**Task prompt:** Every line of the listing below from the one with "The width and" up to and including the one with "Task: Click the eSIM Mart logo in ロシア1GB card" should be retyped exactly, and nothing else; pictures are not part of the copy.
--------------------------------------------------
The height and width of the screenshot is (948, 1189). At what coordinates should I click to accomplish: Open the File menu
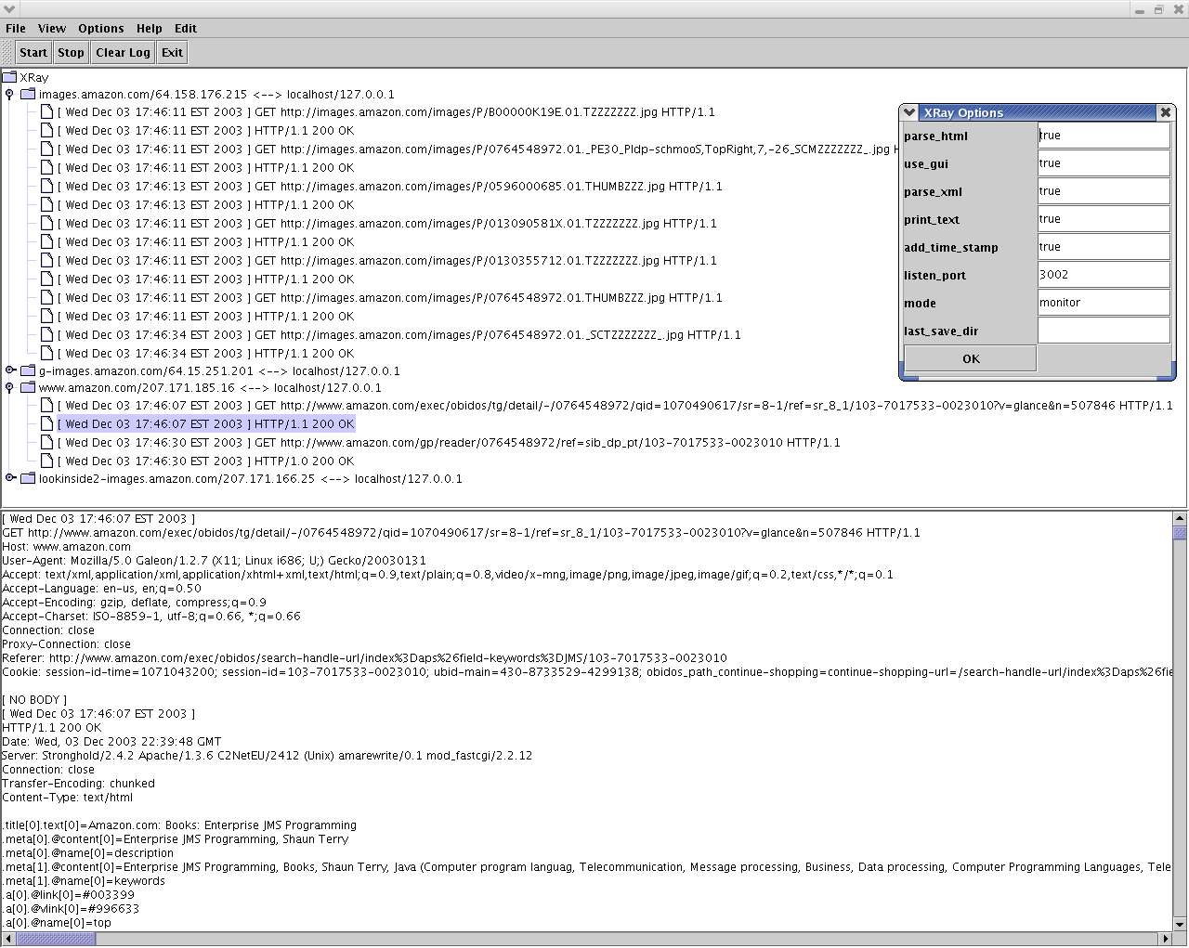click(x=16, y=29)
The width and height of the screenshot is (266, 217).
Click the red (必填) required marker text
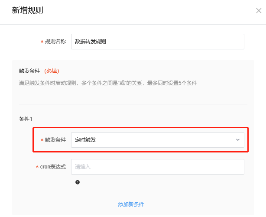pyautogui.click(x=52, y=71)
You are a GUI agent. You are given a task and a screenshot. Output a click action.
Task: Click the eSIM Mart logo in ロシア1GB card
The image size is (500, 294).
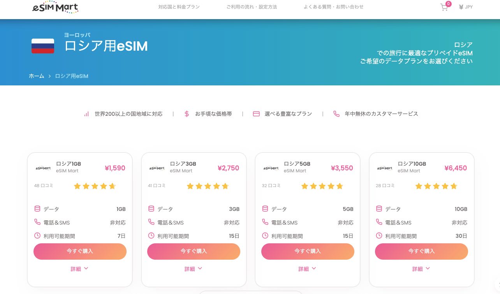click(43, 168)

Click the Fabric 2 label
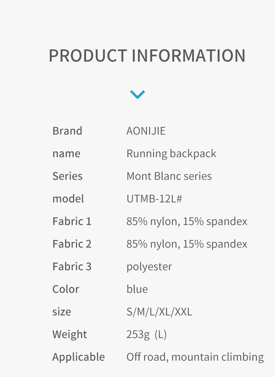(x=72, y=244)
--------------------------------------------------
**Reply:**
The width and height of the screenshot is (266, 217).
Click the red (必填) required marker text
pyautogui.click(x=52, y=71)
You are a GUI agent. You are given a task and a screenshot. Output a click action.
Task: Click the eSIM Mart logo in ロシア1GB card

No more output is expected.